Bunlardan başkasından yardım istemesi mümkin olursa, yine etmez. Temiz yer, su ve toprak bulamıyan mahbûs, okumadan, nemâz kılar gibi yapar. Kurtulunca, hepsini i’âde eder. Yakında su olduğunu bilmiyerek, teyemmüm sahîh olur.
Tenbîh: (Ni’met-i islâm) kitâbında diyor ki: Ef’âl-i mükellefîn, ya’nî müslimânın yapması lâzım olan şeyler, sekizdir: Farz, vâcib, sünnet, müstehab, mubâh, harâm, mekrûh, müfsid. Farzlar ve harâmlar, Allahü teâlâ tarafından, Kur’ân-ı kerîmde açıkca bildirilmişlerdir.
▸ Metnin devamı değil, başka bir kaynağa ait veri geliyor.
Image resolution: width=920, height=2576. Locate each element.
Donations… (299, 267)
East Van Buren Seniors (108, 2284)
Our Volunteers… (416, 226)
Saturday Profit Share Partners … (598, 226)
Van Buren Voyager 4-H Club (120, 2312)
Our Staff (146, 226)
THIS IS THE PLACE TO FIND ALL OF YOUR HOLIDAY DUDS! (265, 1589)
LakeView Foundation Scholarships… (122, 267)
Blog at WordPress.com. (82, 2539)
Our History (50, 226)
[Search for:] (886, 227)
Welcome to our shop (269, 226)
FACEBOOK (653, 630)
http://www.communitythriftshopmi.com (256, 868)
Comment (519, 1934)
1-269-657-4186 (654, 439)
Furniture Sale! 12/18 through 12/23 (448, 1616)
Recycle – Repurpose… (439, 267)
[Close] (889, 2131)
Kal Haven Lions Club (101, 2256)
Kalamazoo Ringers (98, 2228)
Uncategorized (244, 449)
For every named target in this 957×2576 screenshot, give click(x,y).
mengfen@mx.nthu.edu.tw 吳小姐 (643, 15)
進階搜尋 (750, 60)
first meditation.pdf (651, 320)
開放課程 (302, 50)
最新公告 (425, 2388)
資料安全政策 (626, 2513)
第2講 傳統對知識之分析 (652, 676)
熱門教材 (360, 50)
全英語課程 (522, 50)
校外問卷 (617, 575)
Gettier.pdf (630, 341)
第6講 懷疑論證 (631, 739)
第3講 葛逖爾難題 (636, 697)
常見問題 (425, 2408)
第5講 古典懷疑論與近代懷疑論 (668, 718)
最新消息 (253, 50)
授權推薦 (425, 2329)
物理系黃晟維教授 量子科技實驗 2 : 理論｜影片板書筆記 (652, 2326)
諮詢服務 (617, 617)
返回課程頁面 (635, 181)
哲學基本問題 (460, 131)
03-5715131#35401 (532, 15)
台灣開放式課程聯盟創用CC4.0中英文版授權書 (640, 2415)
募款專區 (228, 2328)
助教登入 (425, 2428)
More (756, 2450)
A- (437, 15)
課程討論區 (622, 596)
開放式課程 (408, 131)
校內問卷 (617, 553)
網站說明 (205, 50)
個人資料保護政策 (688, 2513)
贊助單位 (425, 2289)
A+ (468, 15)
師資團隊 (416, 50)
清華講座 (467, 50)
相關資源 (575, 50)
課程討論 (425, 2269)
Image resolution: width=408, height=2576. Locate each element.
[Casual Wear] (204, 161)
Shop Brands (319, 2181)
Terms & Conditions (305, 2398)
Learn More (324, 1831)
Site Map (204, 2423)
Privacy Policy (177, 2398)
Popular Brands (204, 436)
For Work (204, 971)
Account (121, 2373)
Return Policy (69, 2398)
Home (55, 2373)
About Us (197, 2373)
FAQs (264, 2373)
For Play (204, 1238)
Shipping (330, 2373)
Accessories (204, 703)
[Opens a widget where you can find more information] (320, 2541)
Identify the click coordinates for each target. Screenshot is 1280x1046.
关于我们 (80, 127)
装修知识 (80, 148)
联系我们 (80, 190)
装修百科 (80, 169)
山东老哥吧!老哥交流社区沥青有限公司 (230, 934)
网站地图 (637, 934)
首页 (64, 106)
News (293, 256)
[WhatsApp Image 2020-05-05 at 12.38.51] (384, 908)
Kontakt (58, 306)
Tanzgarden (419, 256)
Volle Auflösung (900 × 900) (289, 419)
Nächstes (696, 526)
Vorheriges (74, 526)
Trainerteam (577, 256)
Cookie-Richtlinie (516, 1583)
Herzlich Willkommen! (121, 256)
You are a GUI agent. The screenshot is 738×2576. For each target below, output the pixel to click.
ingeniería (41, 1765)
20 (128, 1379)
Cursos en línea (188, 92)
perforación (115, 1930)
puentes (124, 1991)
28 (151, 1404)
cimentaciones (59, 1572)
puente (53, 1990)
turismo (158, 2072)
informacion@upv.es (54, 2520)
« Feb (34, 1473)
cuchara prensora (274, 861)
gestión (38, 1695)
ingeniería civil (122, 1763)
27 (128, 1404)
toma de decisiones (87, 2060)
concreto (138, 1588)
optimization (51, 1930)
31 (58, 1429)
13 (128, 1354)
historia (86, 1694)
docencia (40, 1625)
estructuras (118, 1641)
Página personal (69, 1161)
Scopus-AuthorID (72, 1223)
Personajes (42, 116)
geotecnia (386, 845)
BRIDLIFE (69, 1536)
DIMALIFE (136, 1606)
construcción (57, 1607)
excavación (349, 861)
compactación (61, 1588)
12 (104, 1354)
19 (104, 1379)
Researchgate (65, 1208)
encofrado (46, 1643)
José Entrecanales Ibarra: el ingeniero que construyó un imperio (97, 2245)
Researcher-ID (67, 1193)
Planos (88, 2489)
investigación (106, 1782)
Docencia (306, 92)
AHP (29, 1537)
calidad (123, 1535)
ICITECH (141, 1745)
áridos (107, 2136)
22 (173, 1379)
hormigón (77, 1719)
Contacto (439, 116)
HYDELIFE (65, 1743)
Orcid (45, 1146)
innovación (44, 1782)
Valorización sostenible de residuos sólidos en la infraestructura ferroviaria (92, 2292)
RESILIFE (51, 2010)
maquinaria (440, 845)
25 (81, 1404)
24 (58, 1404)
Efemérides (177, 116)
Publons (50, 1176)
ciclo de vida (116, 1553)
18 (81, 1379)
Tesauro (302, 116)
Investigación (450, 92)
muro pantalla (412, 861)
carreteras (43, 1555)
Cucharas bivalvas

Bir ibâdetin farzlarından biri terk edilirse, o ibâdet sahîh olmaz. Bilmiyerek terk edilince de, sahîh olmaz. Bilerek terk edince, günâh da olur. Sünneti yapmanın sevâbı, farzın sevâbından azdır. Sünneti bilerek terk etmek günâh olmaz. Azâb yapılmaz. Azarlanır. Gayr-ı müekked sünnete, müstehab ve mendûb da denir. Bunu yapmak, sevâb olur. Ya’nî, Cennet ni’metine kavuşur. Bilerek yapmamak, günâh olmaz. Nâfile ibâdet, ya’nî emr olunmamış bir ibâdeti yapmak, müstehabdır. Mubâh, yapması veyâ yapmaması, sevâb veyâ günâh olmıyan şeydir. Yimesi harâm olmıyan şeyleri, doyuncaya kadar yimek, içmek mubâhdır. Doydukdan sonra yimek, içmek harâmdır. Harâmdan kaçınmak sevâbdır. [Farzı yapmakdan da çok sevâbdır.] Mekrûh işlemek de günâhdır. Harâma halâl diyen kâfir olur. Alkollü içki [meselâ bira] içmek, kumar oynamak, anaya, babaya âsî olmak, [ya’nî, harâm olmıyan emrlerini yapmamak, müslimânların kalbini kırmak, rızâsı olmadan malını almak] harâmdır. Mekrûha halâl diyen kâfir olmaz. Midye, istridye, istakoz yimek, abdestde ve guslde suyu isrâf etmek mekrûhdur. Sünnet deyince, müekked sünnet anlaşılır. Mekrûh deyince, tahrîmi olan mekrûh anlaşılır. Ödünc istemek, mubâhdır. Ödünc vermek, müstehabdır. Borc ödemek farzdır. Borclu fakîri sıkışdırmamak vâcibdir. Lâzım olan din bilgilerini öğrenmek, kadınlara da farzdır. Başkalarına öğretecek kadar fazla öğrenmek, farz-ı kifâyedir. Dahâ çok öğrenmek mendûbdur. İlmi ile öğünmek, mekrûhdur. Bey’ın şartlarından olmayıp da, alıcı ve satıcıdan birine fâidesi olan bir şeyi şart ederek yapılan satış fâsid olur, harâm olur. Her insana ilk farz olan şey, îmân etmesidir. [Îmânı olmıyana, (kâfir) denir. Îmânı olana, (müslimân) denir. Ba’zı sözler, ba’zı işler, îmânın gitmesine sebeb olur. Müslimân iken, sonradan îmânsız olana, (mürted) denir. Bir müslimân, mürted olunca, nikâhı gider.]
Allahü teâlânın, insanlara olan ni’metlerinin, ihsânlarının en büyüğü, Peygamberler “aleyhimüssalevâtü vetteslîmât” göndermesidir.